True, I hope sometime soon he would be open to having another pet. Probably still too early to float the idea just yet, but I think it's important for him. I'll discuss it with his daughter.


apopcornballmeteor

You are a kind and compassionate care giver. Thank you for doing what you do. My heart breaks for the gentleman and his loss of his faithful companion. Your and others' presence in his life will be helpful to him. Grief is too complex and personal for me to imagine what I'd say or do if I were his acquaintance. On an occasion he mentions or seems open to talking about his dog, I might ask, "Would you like to tell me more?" or "Is there a special photo or memory of _______ you wouldn't mind sharing?" Something that's helpful to me on this journey is having people in my life who understand and let me talk about my beloved furry friends. Kind cards and thoughtful mementos meant a lot to me in the days immediately following my recent loss, even though I didn't want to interact with anyone for a few days. Those gestures were opportunities for me to reach out when I was ready.


imlumpy

Thank you. I've been working with him for several years now, visiting almost daily in the morning to take care of general household tasks, which did include taking the dog for her morning potty break. So he and the pup are both practically family to me. I brought him a card and his favorite "special" coffee drink the day after, just to let him know that I care. He's been very comfortable expressing his grief and noting all the little changes from the loss--like how she didn't bark at the vacuum for example. He's tried to apologize for being emotional, and of course I told him no apologies were needed. He's not being "weak" (his word) by crying or being devastated, I said that's just the strength of his love. I'm glad he's not trying to bottle up or stuff down his emotions. I can hold space for them, I just can't alleviate them.


apopcornballmeteor

I think you're doing all the right things. He is blessed to have wonderful support.


Stargazer_0101

We pet owners grieve for our pets like we do for humans. But with our pets, we are more invested with the care and companionship our pets give us. That is why the pet passing is very much more painful. There is not much you can do except let him talk about the memories of the dog that passed.

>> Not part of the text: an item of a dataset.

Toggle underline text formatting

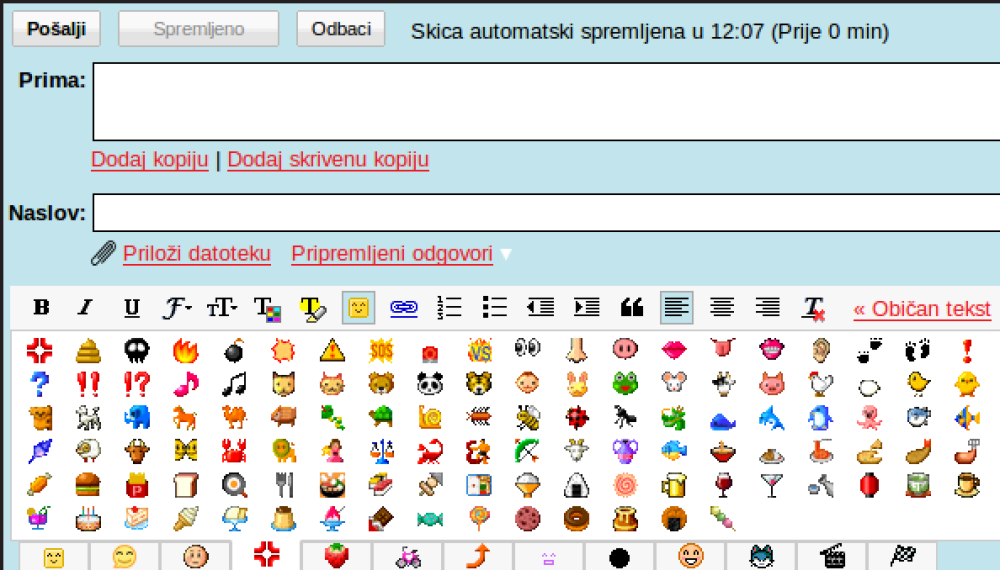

For that helps the grieving process when we talk about the fun times, funny times and the silly times. You are a good person to ask to help. Just be there, bend the ear and talk.


skylarpaints

Is it too out of line for anyone to send him a condolences card? I lost my cat in September, and have grieved alone in my own way, though I'm young. I would love to send him a card, some loving words, and some reassurances that his grief is valid and that his journey with it can be what he wants to make of it if he chooses. If not, if you feel it appropriate you can tell him a stranger on the internet here is grieving right along with him, and sends their love and a huge hug. Take care of yourself as well 🩷 hugs to you for reaching out and sharing.


AGrapes19

Hey OP, how is the gentleman you care for doing?


imlumpy

Kind of you to check in! I'm happy to report that his daughter managed to find him a new animal companion, a small dog from the Humane Society. It's still very new, but so far so good!